Implement `ForEach-Object -Parallel` runspace reuse #12122

PaulHigin · 2020-03-13T18:19:02Z

PR Summary

This PR addresses Issue #11478, by implementing runspace reuse.

PR Context

The current ForEach-Object -Parallel implementation creates a new runspace for each loop iteration to ensure maximum isolation. However, this can be a significant performance and resource hit, especially for loops that do a small amount of work compared to creating runspaces. Or if there are a lot of iterations where each performs significant work, memory usage climbs drastically even though runspace resources are released timely. The dotNet GC allows very large memory usage before collecting available resources. Manually calling GC.Collect() helps significantly, bringing memory usage way down, but is onerous to implement in script.

The easiest and cleanest solution is to reuse runspaces in a pool. However, there may be side effects of state being leaked between iterations, although runspace.ResetRunspaceState() is used.

The fix is to add a runspace pool from which runspace objects are drawn and returned.

Also added -UseNewRunspace switch to ForEach-Object -Parallel parameter set, to allow option to create new runspace per iteration, per review feedback from committee.

PR Checklist

src/System.Management.Automation/engine/hostifaces/PSTask.cs

TravisEz13

Nothing significant

TravisEz13

Nothing significant

src/System.Management.Automation/engine/InternalCommands.cs

src/System.Management.Automation/engine/hostifaces/PSTask.cs

src/System.Management.Automation/engine/InternalCommands.cs

src/System.Management.Automation/engine/hostifaces/PSTask.cs

iSazonov · 2020-03-16T17:14:21Z

I see a comment in code that ResetRunspaceState() resets a debugger state. Is it ok?

PaulHigin · 2020-03-16T17:44:00Z

@iSazonov I am not aware of any issues. But let me know if there is something specific you are concerned about.

iSazonov · 2020-03-16T17:48:17Z

@PaulHigin I am thinking about a scenario in which an user set a breakpoint - will the breakpoint works well if we reset and reuse runspaces?

PaulHigin · 2020-03-16T18:10:52Z

That would be advanced debugging indeed. We currently don't support setting overall foreach parallel session state (although that is something we can consider for the future), so like any other state, breakpoints would need to be set for each loop iteration. In this case we definitely want to reset the runspace breakpoint state otherwise all instances will be stopped in the debugger.

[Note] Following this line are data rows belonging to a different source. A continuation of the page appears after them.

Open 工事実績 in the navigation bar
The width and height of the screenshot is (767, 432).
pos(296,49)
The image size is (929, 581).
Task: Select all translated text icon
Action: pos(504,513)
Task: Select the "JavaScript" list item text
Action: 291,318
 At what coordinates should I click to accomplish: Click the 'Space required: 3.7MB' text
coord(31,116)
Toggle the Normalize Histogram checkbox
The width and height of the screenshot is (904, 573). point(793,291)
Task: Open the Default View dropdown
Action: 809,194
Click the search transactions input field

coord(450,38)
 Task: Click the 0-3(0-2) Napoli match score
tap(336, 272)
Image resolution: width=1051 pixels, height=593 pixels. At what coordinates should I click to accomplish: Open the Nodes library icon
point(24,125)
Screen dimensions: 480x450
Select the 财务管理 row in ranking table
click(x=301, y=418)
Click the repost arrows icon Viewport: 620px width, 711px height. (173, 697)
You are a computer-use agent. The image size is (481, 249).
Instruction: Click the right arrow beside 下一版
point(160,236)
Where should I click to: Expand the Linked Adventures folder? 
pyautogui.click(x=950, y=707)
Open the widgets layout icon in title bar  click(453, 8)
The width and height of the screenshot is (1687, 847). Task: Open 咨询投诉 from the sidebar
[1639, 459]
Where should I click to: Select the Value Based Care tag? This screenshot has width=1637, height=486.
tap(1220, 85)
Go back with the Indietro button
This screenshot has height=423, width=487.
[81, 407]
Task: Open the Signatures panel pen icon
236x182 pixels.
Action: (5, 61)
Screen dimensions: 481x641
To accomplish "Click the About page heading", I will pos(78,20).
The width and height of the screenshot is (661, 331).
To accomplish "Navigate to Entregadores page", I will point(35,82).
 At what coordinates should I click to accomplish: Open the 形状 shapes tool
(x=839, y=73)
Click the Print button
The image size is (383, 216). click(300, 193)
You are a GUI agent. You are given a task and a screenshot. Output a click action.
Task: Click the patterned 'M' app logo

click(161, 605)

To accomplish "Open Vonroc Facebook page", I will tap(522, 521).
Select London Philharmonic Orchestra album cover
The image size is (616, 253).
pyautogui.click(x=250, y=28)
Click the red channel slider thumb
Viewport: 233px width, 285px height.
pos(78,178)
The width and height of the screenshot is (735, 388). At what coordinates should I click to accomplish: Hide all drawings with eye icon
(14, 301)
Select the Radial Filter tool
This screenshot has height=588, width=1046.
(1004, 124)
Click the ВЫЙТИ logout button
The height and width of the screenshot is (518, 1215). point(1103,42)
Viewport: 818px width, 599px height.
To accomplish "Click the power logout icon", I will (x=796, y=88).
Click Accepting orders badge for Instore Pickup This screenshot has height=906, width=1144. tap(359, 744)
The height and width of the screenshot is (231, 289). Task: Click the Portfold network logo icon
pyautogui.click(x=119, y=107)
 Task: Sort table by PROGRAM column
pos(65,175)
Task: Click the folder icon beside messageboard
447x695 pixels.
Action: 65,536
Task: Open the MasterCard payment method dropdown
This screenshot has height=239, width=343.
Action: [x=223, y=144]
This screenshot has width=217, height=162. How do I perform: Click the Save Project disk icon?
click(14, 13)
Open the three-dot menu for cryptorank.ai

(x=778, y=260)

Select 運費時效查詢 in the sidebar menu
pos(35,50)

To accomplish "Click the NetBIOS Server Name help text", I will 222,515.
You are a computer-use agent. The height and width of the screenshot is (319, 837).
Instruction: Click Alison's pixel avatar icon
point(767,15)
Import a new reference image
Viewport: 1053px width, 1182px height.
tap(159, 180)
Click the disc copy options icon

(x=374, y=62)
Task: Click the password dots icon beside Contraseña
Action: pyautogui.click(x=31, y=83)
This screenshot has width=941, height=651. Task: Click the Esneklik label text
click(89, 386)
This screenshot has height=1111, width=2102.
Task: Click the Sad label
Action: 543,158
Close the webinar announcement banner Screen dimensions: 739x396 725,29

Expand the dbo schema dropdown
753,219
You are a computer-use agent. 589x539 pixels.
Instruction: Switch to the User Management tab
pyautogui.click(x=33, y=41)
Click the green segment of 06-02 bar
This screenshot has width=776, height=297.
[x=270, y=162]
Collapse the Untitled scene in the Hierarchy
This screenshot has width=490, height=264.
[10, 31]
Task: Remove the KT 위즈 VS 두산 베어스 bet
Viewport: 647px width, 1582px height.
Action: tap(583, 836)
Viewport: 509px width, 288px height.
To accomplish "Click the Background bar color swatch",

PaulHigin · 2020-03-16T18:23:23Z

Adding committee review tag, to consider whether this change can be taken.

iSazonov · 2020-03-17T03:16:52Z

I think we can accept and document the debugger behavior (maybe add warning in code) - if user want debug the user can remove -Parallel parameter and debug.

For reference

PowerShell/src/System.Management.Automation/engine/InitialSessionState.cs

Lines 3295 to 3296 in 320656c

    
           // Reset the event, transaction and debug managers. 
        
           context.ResetManagers();

From the comment in the code we need to review "the event, transaction and debug managers".

SteveL-MSFT · 2020-03-18T22:34:41Z

@PowerShell/powershell-committee reviewed this, we believe that the majority of use cases are not impacted by state leaking by not using a new runspace and the benefits for perf and memory usage outweigh the risks. We should optionally add a -UseNewRunspace type switch, but would not block this PR for that. We would consider changing the default behavior if feedback indicates such a decision is warranted.

iSazonov · 2020-03-19T04:30:58Z

We need to document the new behavior and this "Reset the event, transaction and debug managers".

PaulHigin · 2020-03-19T17:30:41Z

@iSazonov There should be no new behavior. But if there is a breaking change then we can address it at that time.

daxian-dbw · 2020-03-19T23:00:16Z

src/System.Management.Automation/engine/hostifaces/PSTask.cs

+
+            // Dispose all active runspaces
+            DisposeRunspaces();
+            _stopping = false;


Is setting to false still needed after stopping everything?

Probably not. I just included it because it felt complete.

The reason I'm asking is because when looking at the following code in HandleTaskStateChanged, I was wondering maybe this code is possible to run even after StopAll(). It might be better to remove this line, but it's up to you :)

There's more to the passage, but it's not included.